Co-normal Points - Practice Questions & MCQ

Co-normal Points:

In general, a maximum of three normals can be drawn from a point to a parabola and their feet (points) where they meet the parabola are called the co-normal points.
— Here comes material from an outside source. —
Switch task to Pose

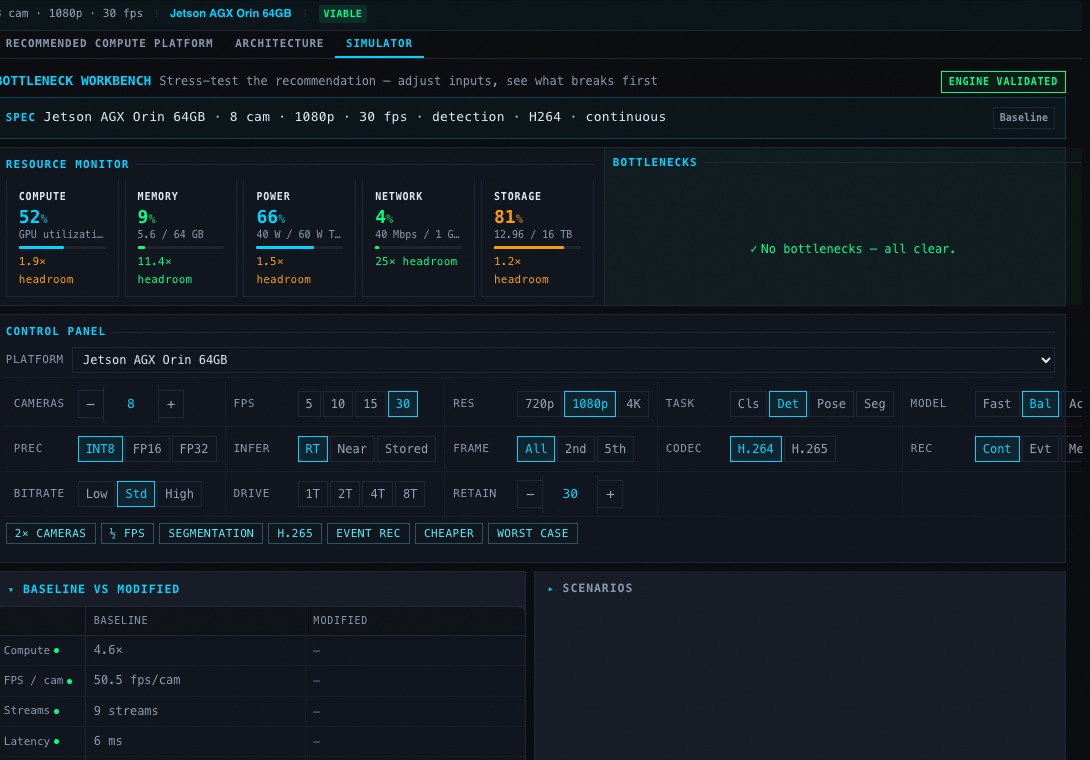point(831,403)
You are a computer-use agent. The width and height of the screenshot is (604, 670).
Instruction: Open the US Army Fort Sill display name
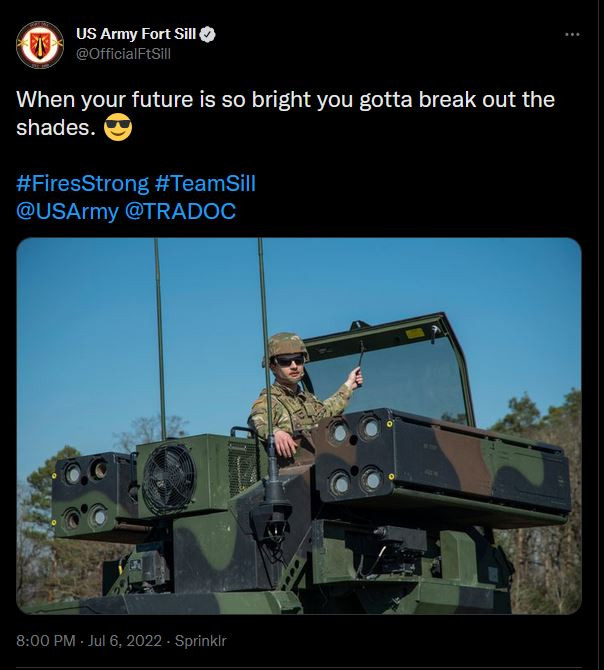[x=138, y=34]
P (h,k) is any point on the plane
equation of normal to the parabola $\mathrm{y}^2=4 \mathrm{ax}$ is

$
\mathrm{y}=\mathrm{mx}-2 \mathrm{am}-\mathrm{am}^3
$
It passes through the point $\mathrm{P}(\mathrm{h}, \mathrm{k})$ then,

$
\begin{aligned}
& \mathrm{k}=\mathrm{mh}-2 \mathrm{am}-\mathrm{am}^3 \\
& \text { or, } \mathrm{am}^3+\mathrm{m}(2 \mathrm{a}-\mathrm{h})+\mathrm{k}=0
\end{aligned}
$
This cubic equation have three roots say, $m_1, m_2, m_3$

$
\begin{aligned}
& \mathrm{m}_1+\mathrm{m}_2+\mathrm{m}_3=0 \\
& \mathrm{~m}_1 \mathrm{~m}_2+\mathrm{m}_2 \mathrm{~m}_3+\mathrm{m}_3 \mathrm{~m}_1=\frac{2 \mathrm{a}-\mathrm{h}}{\mathrm{a}} \\
& \mathrm{~m}_1 \mathrm{~m}_2 \mathrm{~m}_3=-\frac{\mathrm{k}}{\mathrm{a}}
\end{aligned}
$

Points A, B, C in which the three normals from P (h,k) meets the parabola are called co-normal points 

Pair of Tangent of a Parabola

The combined equation of the pair of tangents drawn from an external point P(x₁,y₁) to the parabola, say S=y²-4ax=0 is  SS₁=T².

Where,

$\begin{aligned} & S=y^2-4 a x \\ & S_1=y_1^2-4 a x_1 \\ & T=y_1-2 a\left(x+x_1\right) \\ & \left(y^2-4 a x\right)\left(y_1^2-4 a x_1\right)=\left(y_1-2 a\left(x+x_1\right)\right)^2\end{aligned}$

Let (h, k) be any point on either of the tangents drawn from the point P (x₁, y₁). The equation of the line joining the point  (x₁, y₁)  and (h, k) is

$
\begin{aligned}
\mathrm{y}-\mathrm{y}_1 & =\frac{\mathrm{k}-\mathrm{y}_1}{\mathrm{~h}-\mathrm{x}_1}\left(\mathrm{x}-\mathrm{x}_1\right) \\
\Rightarrow \quad \mathrm{y} & =\frac{\mathrm{k}-\mathrm{y}_1}{\mathrm{~h}-\mathrm{x}_1} \mathrm{x}+\frac{\mathrm{hy}_1-\mathrm{kx}_1}{\mathrm{~h}-\mathrm{x}_1}
\end{aligned}
$
For this to be a tangent to the parabola it must be of the form $y=m x+\frac{a}{m}$ comparing this two equations, we get

$
m=\frac{k-y_1}{h-x_1} \text { and } \frac{a}{m}=\frac{h y_1-k x_1}{h-x_1}
$
Therefore, by multiplication we get

$
\begin{aligned}
& a=\left(\frac{k-y_1}{h-x_1}\right)\left(\frac{h y_1-k x_1}{h-x_1}\right) \\
\Rightarrow & a\left(h-x_1\right)^2=\left(k-y_1\right)\left(h y_1-k x_1\right)
\end{aligned}
$

Hence, the locus of the point (h, k) is

$\begin{aligned} & \Rightarrow \quad a\left(x-x_1\right)^2=\left(y-y_1\right)\left(x y_1-y x_1\right) \\ & \Rightarrow \quad\left(y^2-4 a x\right)\left(y_1^2-4 a x_1\right)=\left\{y y_1-2 a\left(x+x_1\right)\right\}^2 \\ & \Rightarrow \quad S S_1=T^2\end{aligned}$

Note:

The formula $\mathbf{S S}_1=\mathrm{T}^2$ works for finding pair of tangents to any general parabola as well.